[Saved data entries]

........

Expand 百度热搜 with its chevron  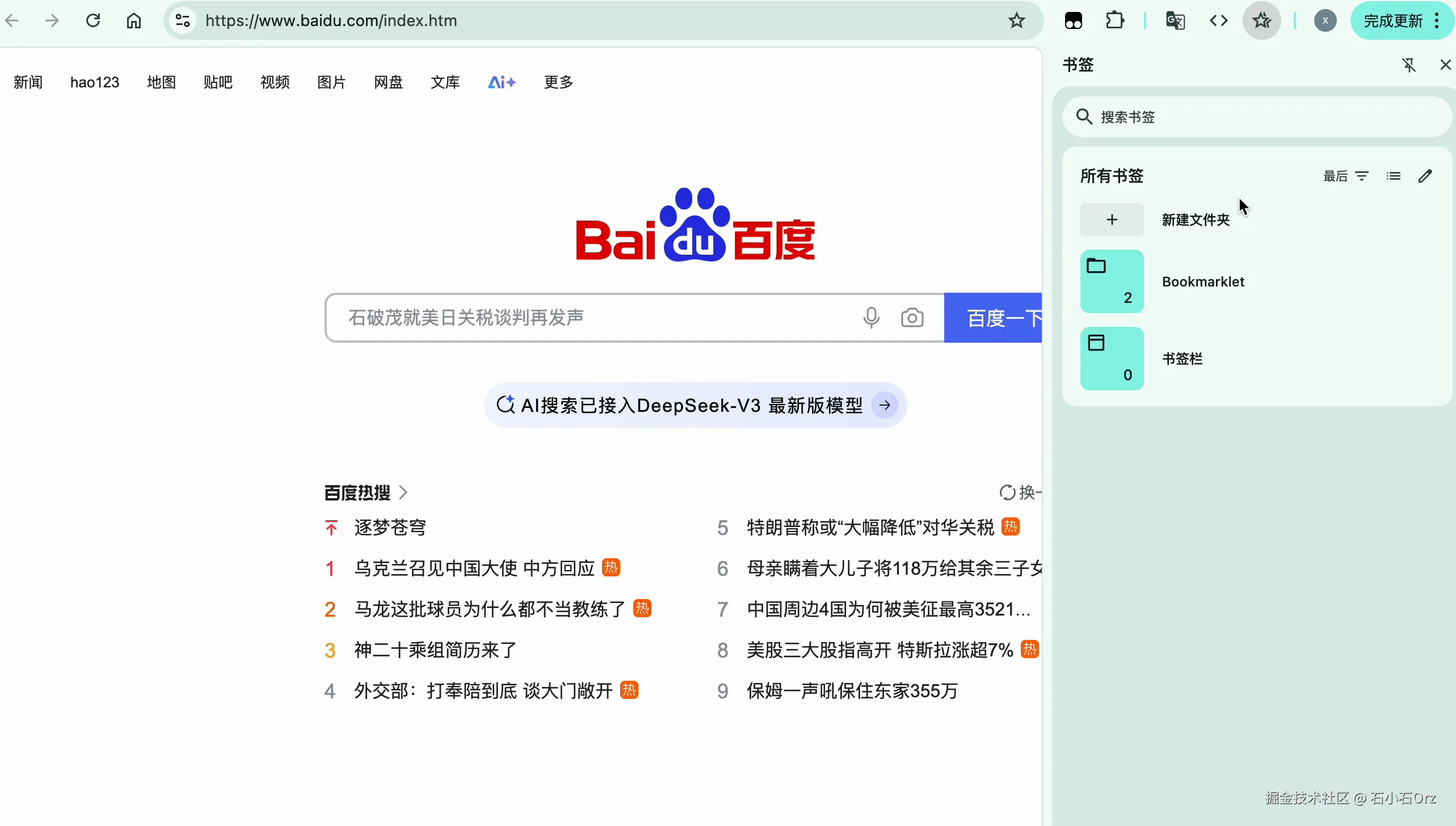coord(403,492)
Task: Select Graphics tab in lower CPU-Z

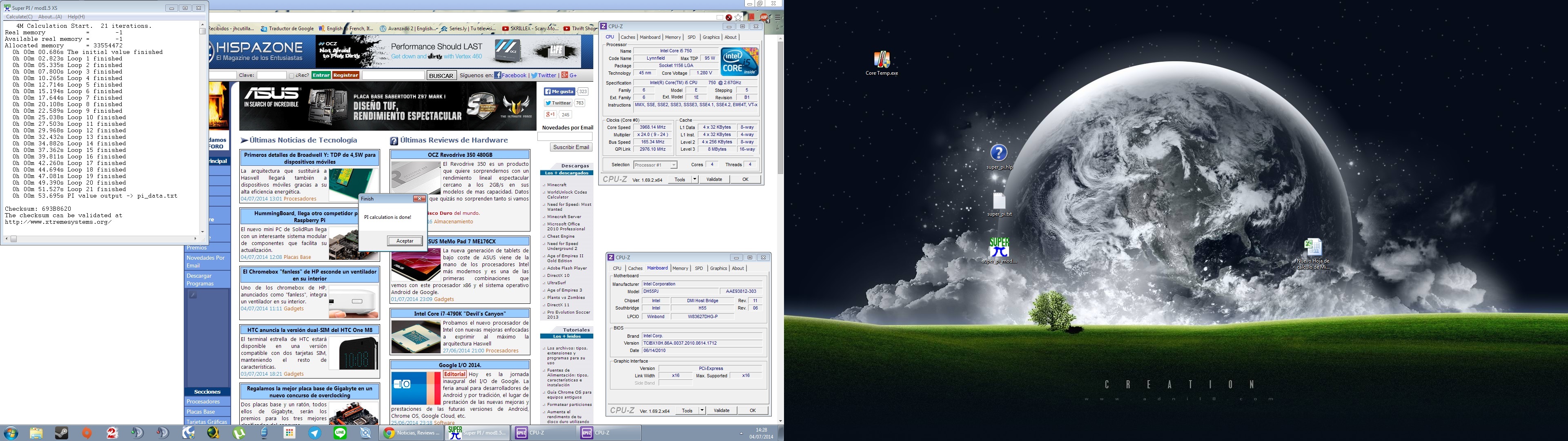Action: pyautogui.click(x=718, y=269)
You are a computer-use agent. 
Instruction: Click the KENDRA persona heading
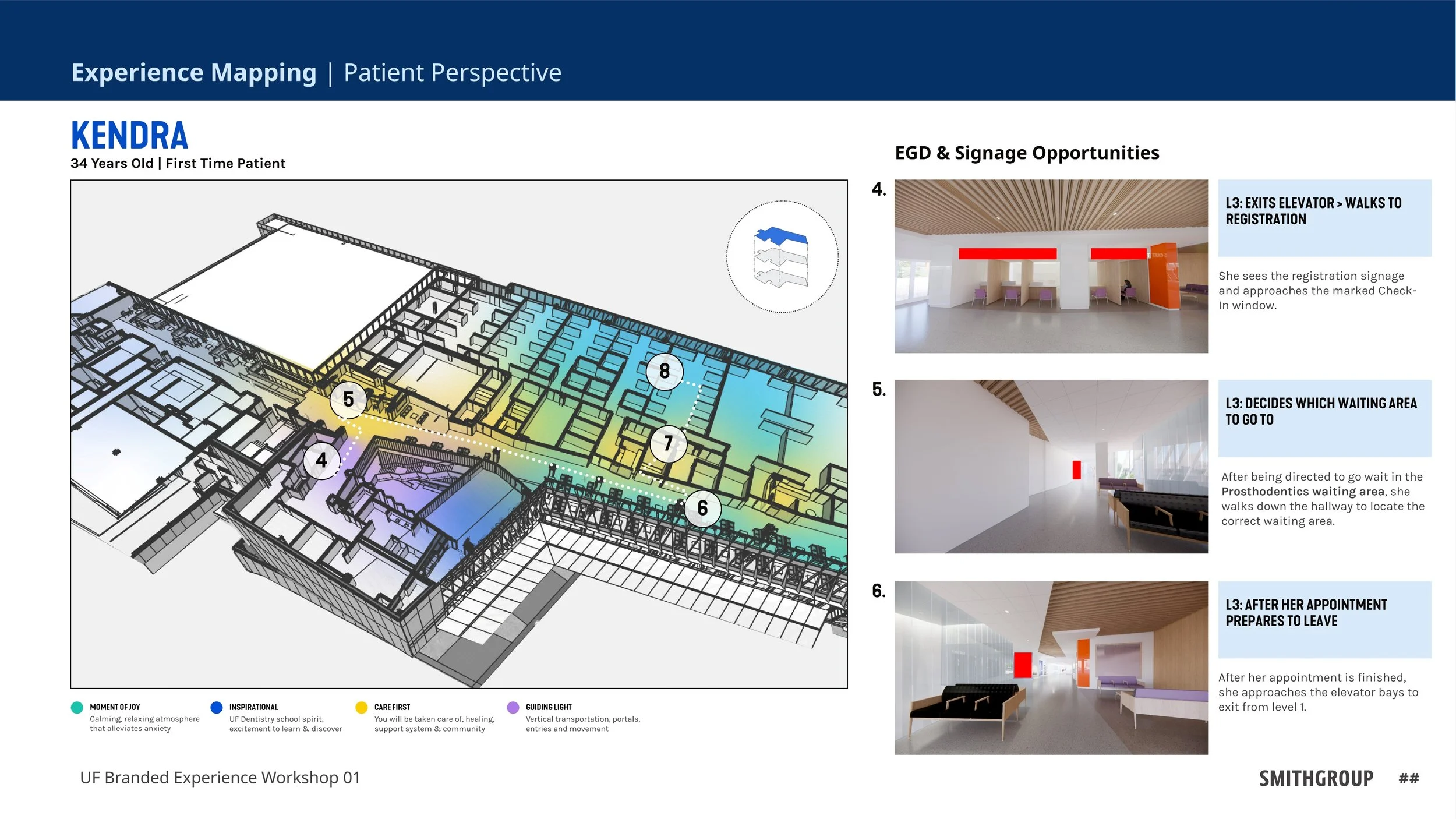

........

# Your assignment
Output exactly the lines from the one containing "You are a computer-use agent." through the last line of the records above, both included, leaving out any pictures.

# Reply to the task
You are a computer-use agent. 
Instruction: Click the KENDRA persona heading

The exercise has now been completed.